Extracted data:
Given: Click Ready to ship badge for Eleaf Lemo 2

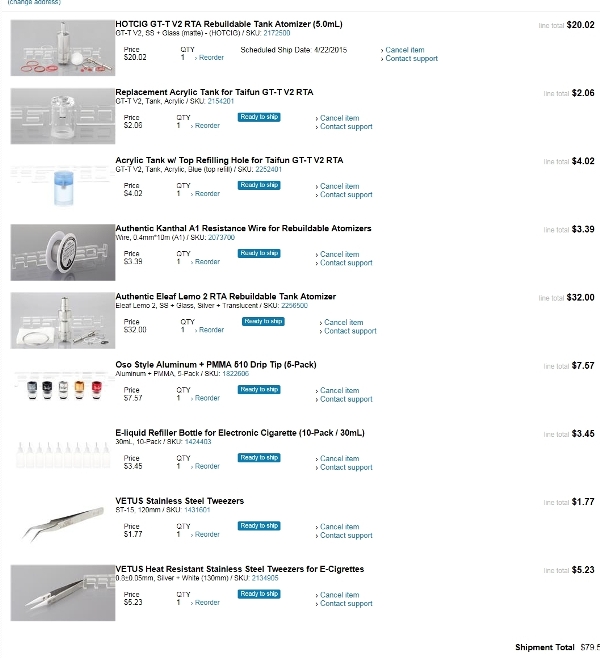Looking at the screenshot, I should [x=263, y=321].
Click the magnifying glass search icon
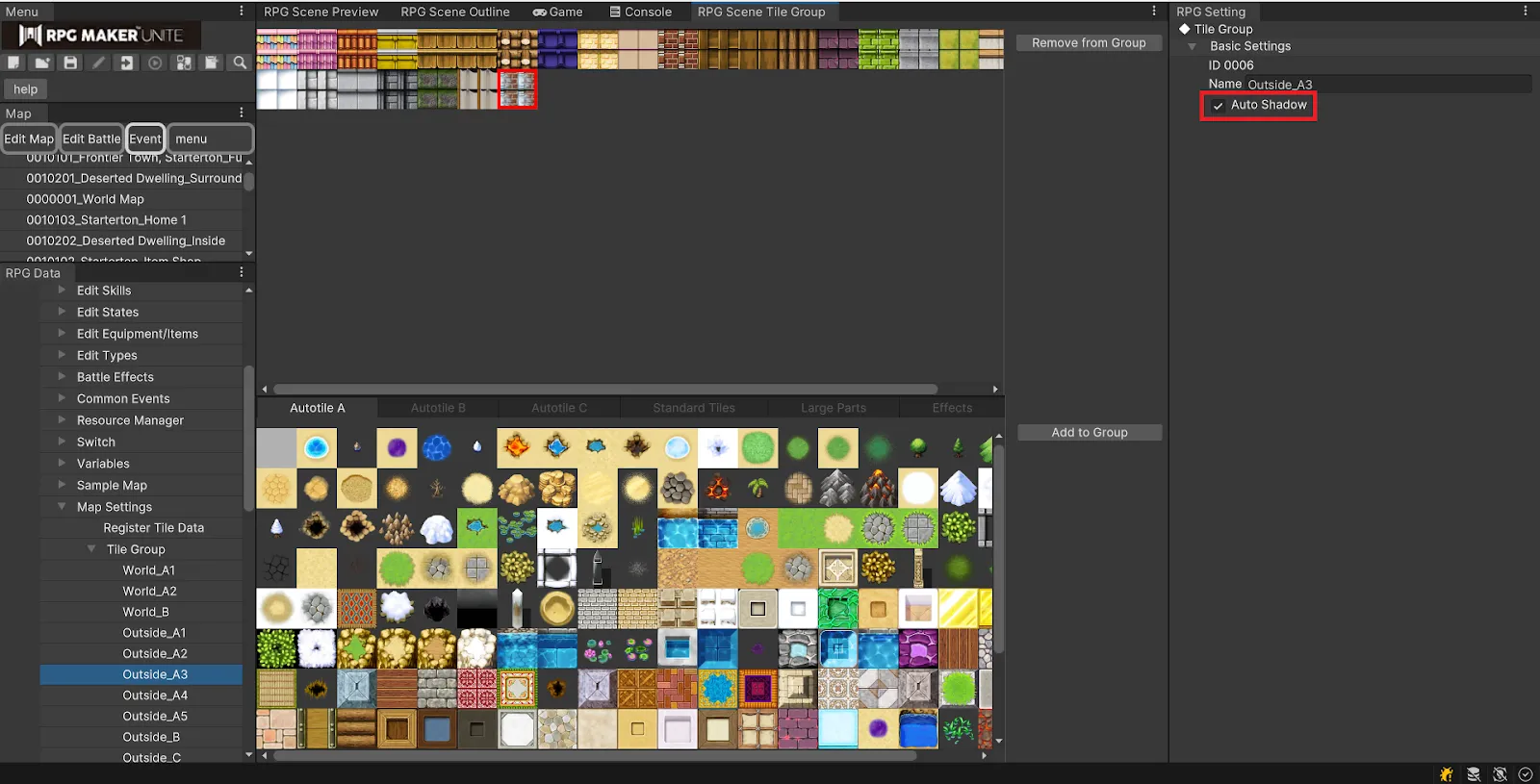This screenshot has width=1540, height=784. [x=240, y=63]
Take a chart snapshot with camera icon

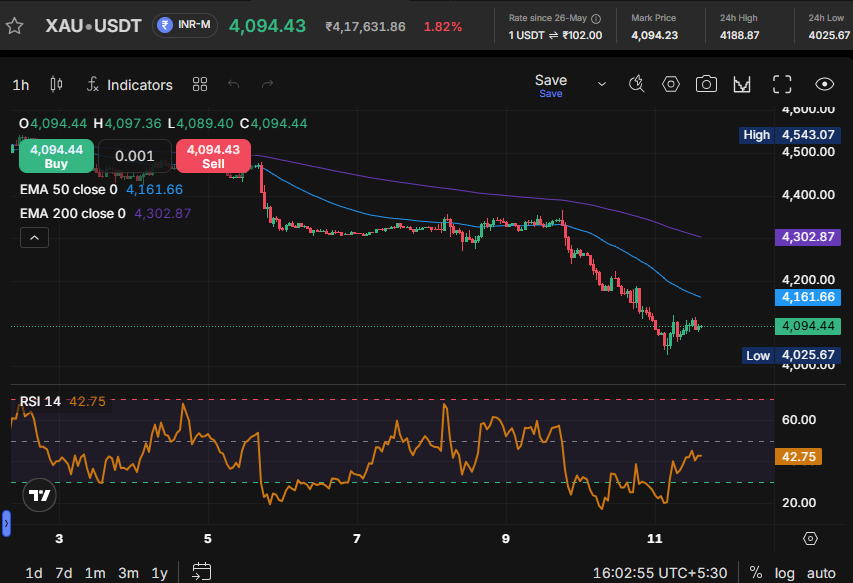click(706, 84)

Requirements: Copy out the material above word for word, including every line of text and every answer, but leave the pictures out.

Exercise solution:
Given: Click Ready to ship badge for Eleaf Lemo 2

Looking at the screenshot, I should [x=263, y=321].
Click the magnifying glass search icon
This screenshot has width=1540, height=784. [x=240, y=63]
Take a chart snapshot with camera icon

click(706, 84)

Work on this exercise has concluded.